Moose are part of the boreal Pleistocene megafauna. Maybe white coloration was once more common in the species, in keeping with the heavier snow and ice conditions during the Ice Ages.
I have lived in Maine all but one year of my life. It is to bad that I do not see may moose on the coast. I am however wishing I had heard of this alleged animal sooner.
I know it’s a moose, but it reminds me of the movie “The White Buffalo”!
ummm I don’t know much about moose but I’ve never heard of a white moose before so…..this might be something not recorded.
The Norwegian elk is smaller than the American moose, and having elks sleep outside my bedroom window has made me realize how big a moose would be then.
Last year there was a white elk in Norway that was eventually protected by law after much debate (with picture).
The Megaloceros is often called the largest deer that ever existed. In fact even modern north-american mooses are about twice the size of Megaloceros, which reached only about the size of the smaller european moose, only the antlers were the biggest ones. And even the giant mooses are not the largest known deers. I don´t believe in surviving megafauna in “civilized” regions, and also not in the survival of Megaloceros.
BTW, the really largest known deer was the broad-fronted moose Alces latifrons which reached a weight of 1400kg and had huge antlers. But it is also only known from Europe.
I’ve never hunted moose and so I don’t know a lot about them, I prefer elk and carribou, much tastier.
Do Moose keep their antlers or do they shed them like deer?
Moose are the largest members of the deer family; they are cervids.
They drop their antlers, and I have a couple, one of which I display at the foot of the “Crookston Bigfoot.”
From Wikipedia:
Megaloceros was a genus which included several species, some smaller than modern moose (the plural of moose is moose), some larger. Individuals of some species were close to 3 meters at the withers, which is larger than any subspecies of modern moose. They probably were not quite as heavily built as the giant moose Alces latifrons, which was slightly larger than even the largest known Megaloceros.
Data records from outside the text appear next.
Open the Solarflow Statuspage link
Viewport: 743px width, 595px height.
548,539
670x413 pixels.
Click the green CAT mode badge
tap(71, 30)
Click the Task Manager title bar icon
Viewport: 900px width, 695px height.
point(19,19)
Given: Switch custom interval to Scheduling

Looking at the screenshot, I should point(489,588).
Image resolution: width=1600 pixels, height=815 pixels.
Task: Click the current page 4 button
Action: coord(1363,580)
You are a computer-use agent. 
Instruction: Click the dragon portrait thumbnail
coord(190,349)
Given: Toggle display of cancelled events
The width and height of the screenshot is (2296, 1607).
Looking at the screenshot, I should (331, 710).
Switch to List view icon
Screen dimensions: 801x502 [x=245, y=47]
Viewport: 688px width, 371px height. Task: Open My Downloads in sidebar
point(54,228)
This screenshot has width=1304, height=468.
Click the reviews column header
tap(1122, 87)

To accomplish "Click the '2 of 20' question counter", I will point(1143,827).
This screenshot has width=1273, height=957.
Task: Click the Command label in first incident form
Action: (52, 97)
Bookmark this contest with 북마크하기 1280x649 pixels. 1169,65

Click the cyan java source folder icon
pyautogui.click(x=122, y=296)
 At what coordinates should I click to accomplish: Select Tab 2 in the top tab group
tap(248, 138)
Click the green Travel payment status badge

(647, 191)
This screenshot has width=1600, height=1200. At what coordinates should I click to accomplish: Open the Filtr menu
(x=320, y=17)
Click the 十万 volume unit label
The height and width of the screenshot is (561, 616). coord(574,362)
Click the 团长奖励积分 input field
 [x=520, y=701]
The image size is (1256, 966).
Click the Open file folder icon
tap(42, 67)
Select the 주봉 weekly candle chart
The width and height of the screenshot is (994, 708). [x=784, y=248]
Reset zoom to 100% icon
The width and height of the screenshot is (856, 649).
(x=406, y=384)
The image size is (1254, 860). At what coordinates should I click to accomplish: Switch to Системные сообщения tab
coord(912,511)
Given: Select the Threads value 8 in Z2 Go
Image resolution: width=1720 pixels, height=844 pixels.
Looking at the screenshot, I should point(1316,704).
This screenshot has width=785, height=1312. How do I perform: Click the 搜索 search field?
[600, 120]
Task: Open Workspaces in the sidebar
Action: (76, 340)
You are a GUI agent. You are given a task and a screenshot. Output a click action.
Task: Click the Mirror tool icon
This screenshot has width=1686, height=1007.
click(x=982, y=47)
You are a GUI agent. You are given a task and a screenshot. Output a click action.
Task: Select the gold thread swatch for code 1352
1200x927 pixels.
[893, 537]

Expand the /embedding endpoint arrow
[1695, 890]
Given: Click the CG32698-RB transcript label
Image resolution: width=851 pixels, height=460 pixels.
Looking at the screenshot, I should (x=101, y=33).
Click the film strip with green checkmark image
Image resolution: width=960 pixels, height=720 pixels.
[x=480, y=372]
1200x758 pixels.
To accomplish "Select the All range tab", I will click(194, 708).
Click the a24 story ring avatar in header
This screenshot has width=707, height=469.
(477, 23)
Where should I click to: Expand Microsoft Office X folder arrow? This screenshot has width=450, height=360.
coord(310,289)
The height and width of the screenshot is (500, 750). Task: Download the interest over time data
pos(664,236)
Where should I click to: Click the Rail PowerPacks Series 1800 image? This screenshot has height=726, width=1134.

Although no confirmed fossils of Megaloceros species have been found in North America, fossil material that may be from Megaloceros has been found in North America, but it is too fragmentary to be conclusively referred to that genus.
The modern moose has a boreal circumpolar distribution, as do caribou and the animals known in North America as wapiti and in Europe as red deer. Alces latifrons was also circumpolar; its fossils have been found in Alaska and northern Canada. I don’t think it’s too much of a stretch to suppose that Megaloceros was circumpolar as well; I believe that it’s just a matter of time until undoubted fossils of that species turn up here. But alas, I doubt that any survive to the present. As I said before, that’s wishful thinking.
The modern moose is thought to have evolved from Alces latifrons or an animal closely related to it. Maybe this Mystery Moose is a throwback.
I’ve added an old graphic to the beginning of the blog, thanks to Michelle Souliere, and moved the albino moose photograph from New Brunswick to the middle of the article.
You all may enjoy this photograph I took today.
This guy resides at a sporting goods/gift shop in Errol, New Hampshire and shows the “dirty grey” color described in the article. I am not sure exactly when it was shot, or where, but it’s quite impressive all the same. His size wasn’t anything shocking but the color was just beautiful.